Content starts
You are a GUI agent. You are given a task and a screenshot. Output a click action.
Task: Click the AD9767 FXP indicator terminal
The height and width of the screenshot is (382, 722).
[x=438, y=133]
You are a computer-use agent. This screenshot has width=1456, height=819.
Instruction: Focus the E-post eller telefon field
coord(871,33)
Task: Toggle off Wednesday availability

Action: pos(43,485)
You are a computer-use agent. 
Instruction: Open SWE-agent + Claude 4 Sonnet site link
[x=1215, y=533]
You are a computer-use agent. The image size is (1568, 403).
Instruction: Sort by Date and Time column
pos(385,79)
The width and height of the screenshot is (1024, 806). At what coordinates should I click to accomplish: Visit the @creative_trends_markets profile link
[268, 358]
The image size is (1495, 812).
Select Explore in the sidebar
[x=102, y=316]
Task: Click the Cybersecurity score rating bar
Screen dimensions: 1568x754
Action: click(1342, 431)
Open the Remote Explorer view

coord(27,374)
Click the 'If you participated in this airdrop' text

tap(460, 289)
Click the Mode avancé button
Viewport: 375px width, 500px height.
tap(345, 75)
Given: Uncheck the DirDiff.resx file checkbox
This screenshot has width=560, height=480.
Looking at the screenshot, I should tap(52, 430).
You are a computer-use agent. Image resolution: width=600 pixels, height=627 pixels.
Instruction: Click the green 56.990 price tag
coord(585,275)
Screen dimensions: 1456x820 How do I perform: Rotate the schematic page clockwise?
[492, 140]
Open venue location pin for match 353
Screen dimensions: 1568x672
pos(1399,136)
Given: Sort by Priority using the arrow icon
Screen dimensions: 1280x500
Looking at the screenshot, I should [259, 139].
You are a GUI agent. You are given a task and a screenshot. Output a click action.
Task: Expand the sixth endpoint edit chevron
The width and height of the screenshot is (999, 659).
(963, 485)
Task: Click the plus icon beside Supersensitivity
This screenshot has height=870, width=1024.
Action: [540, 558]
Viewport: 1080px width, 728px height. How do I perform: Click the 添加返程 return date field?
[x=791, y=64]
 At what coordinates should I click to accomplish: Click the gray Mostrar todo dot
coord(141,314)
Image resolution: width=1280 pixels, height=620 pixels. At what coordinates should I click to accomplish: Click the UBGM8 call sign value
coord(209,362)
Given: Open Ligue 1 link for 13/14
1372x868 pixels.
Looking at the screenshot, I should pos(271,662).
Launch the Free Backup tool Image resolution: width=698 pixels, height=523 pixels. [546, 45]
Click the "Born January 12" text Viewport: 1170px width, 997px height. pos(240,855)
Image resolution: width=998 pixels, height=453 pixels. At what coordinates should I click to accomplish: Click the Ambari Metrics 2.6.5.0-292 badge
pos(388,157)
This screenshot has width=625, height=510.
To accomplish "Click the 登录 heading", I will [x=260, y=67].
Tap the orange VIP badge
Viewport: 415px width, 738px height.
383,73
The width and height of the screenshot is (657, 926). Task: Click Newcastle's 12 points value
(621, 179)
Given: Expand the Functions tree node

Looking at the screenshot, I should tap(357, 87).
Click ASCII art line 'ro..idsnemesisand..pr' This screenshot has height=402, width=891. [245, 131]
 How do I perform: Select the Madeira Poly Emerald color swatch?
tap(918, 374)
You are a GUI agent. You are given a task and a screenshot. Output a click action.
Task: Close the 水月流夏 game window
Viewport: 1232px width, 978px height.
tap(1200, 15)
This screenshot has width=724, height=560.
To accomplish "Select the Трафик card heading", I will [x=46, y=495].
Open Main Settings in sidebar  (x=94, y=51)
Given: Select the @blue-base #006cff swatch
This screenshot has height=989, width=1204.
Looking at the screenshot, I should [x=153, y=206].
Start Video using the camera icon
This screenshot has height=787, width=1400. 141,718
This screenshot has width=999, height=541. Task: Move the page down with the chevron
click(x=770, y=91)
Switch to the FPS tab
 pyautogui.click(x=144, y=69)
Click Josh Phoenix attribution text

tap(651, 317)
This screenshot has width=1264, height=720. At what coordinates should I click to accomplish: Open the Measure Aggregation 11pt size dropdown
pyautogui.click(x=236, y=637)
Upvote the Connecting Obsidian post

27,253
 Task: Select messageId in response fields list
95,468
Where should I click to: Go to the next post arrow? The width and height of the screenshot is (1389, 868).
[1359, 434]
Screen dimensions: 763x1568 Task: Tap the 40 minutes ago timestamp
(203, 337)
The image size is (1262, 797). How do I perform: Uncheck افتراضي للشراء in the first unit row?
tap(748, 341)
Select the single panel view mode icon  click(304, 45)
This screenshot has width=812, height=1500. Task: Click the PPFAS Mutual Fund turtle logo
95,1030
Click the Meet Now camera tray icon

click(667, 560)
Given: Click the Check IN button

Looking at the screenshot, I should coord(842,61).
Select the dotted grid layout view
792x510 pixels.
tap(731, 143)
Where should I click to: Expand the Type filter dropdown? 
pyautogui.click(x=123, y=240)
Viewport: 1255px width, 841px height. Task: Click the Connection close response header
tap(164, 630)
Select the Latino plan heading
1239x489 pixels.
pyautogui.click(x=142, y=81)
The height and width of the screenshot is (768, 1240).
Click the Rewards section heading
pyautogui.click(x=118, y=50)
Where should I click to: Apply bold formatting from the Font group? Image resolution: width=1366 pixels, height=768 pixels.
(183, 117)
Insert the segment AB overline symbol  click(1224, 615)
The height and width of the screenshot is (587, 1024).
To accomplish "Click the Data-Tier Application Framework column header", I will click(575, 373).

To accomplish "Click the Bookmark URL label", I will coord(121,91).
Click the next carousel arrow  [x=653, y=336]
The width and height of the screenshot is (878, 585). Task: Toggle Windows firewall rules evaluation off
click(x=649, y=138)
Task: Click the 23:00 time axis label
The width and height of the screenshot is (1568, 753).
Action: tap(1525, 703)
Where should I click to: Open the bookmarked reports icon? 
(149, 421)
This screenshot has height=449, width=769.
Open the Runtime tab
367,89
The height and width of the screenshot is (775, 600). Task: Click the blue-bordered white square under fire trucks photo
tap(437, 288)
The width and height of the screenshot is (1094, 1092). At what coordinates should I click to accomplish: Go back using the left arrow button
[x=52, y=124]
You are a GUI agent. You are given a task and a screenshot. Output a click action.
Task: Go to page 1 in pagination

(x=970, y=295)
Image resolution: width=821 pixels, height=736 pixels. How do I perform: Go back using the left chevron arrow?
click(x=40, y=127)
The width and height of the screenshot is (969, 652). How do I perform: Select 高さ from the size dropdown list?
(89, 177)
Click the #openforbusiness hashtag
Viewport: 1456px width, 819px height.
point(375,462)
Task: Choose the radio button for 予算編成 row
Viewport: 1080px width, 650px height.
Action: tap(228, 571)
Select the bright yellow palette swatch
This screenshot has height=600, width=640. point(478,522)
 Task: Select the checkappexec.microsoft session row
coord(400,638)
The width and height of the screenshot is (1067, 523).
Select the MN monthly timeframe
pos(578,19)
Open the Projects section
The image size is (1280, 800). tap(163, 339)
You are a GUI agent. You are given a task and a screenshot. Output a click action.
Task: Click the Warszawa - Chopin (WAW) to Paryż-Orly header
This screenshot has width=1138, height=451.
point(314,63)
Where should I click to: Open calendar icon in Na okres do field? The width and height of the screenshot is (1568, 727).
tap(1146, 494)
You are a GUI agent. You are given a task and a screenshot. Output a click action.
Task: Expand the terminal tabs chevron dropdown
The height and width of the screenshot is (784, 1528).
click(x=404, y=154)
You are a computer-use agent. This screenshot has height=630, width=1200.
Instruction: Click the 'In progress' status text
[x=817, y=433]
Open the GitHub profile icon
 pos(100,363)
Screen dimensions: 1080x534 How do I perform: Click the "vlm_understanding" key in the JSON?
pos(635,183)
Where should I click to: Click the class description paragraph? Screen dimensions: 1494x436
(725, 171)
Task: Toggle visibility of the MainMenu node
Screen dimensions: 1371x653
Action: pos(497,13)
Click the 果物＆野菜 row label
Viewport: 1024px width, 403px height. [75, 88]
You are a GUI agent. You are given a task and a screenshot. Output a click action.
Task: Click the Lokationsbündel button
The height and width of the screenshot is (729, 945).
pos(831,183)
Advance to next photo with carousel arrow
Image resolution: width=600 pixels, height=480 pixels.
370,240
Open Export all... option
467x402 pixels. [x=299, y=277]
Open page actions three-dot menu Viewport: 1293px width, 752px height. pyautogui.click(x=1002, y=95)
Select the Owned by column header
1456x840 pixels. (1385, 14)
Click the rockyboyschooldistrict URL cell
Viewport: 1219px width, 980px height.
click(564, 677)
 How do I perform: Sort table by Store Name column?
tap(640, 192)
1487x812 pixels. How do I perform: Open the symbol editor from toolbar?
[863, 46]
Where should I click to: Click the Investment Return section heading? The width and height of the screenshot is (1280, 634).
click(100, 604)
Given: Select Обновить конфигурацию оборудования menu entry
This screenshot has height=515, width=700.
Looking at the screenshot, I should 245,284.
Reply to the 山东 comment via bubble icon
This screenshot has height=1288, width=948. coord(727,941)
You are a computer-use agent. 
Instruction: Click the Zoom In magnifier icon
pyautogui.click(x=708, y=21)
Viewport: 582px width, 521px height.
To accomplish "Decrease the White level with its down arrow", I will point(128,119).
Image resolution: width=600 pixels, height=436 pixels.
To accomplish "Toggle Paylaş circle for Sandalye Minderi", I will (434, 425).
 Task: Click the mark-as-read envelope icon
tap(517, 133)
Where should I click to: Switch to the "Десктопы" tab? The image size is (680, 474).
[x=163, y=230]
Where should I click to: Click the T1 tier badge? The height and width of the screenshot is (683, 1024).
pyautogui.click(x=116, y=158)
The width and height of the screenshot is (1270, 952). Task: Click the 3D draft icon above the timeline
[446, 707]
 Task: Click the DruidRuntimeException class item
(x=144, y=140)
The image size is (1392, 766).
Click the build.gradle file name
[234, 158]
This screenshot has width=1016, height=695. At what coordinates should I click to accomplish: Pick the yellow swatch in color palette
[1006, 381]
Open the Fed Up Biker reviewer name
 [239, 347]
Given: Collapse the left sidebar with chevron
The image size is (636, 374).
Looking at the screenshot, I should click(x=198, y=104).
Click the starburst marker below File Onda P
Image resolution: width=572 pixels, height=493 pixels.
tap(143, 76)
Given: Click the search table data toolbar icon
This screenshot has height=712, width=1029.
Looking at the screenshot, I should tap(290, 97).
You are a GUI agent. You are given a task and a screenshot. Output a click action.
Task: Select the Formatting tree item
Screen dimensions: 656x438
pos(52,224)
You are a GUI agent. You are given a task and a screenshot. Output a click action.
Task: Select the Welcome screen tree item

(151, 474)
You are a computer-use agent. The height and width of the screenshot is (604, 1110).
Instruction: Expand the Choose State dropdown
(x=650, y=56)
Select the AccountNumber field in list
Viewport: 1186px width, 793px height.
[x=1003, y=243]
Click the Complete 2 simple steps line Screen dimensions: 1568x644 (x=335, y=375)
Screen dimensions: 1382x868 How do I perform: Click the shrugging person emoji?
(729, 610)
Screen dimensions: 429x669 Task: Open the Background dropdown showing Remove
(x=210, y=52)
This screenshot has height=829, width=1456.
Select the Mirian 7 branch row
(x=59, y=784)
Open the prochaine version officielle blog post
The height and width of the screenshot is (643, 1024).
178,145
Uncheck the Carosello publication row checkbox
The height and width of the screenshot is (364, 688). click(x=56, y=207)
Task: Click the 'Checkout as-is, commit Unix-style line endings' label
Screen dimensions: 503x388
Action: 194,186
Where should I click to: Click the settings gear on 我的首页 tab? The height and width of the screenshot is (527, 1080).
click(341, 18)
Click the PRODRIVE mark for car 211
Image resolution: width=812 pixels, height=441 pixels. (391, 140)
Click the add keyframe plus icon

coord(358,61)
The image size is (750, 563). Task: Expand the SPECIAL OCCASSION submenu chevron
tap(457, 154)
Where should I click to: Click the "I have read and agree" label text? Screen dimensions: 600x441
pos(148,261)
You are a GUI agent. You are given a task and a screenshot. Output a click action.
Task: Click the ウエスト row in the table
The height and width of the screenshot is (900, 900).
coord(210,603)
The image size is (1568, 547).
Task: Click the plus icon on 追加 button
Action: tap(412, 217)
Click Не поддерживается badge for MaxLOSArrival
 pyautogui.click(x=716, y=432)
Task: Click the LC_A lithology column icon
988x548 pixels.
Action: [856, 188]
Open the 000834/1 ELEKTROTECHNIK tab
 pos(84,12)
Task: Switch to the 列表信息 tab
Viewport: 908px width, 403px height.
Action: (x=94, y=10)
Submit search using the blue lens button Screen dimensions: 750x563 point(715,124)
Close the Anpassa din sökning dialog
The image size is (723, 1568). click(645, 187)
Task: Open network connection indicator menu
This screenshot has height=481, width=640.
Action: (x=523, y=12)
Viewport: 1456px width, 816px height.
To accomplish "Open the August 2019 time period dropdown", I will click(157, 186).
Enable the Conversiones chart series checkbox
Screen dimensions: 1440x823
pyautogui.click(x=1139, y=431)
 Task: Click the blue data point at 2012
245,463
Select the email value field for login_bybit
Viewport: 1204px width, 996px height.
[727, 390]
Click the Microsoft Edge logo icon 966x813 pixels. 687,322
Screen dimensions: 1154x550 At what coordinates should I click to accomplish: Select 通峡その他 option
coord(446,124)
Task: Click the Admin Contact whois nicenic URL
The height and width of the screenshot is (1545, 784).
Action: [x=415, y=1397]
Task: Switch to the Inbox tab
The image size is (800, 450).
Content ends
*WHAT TO WORK ON*
Within the material above, report how many lines carry the word "indicator", and nothing else.

*TASK ANSWER*
2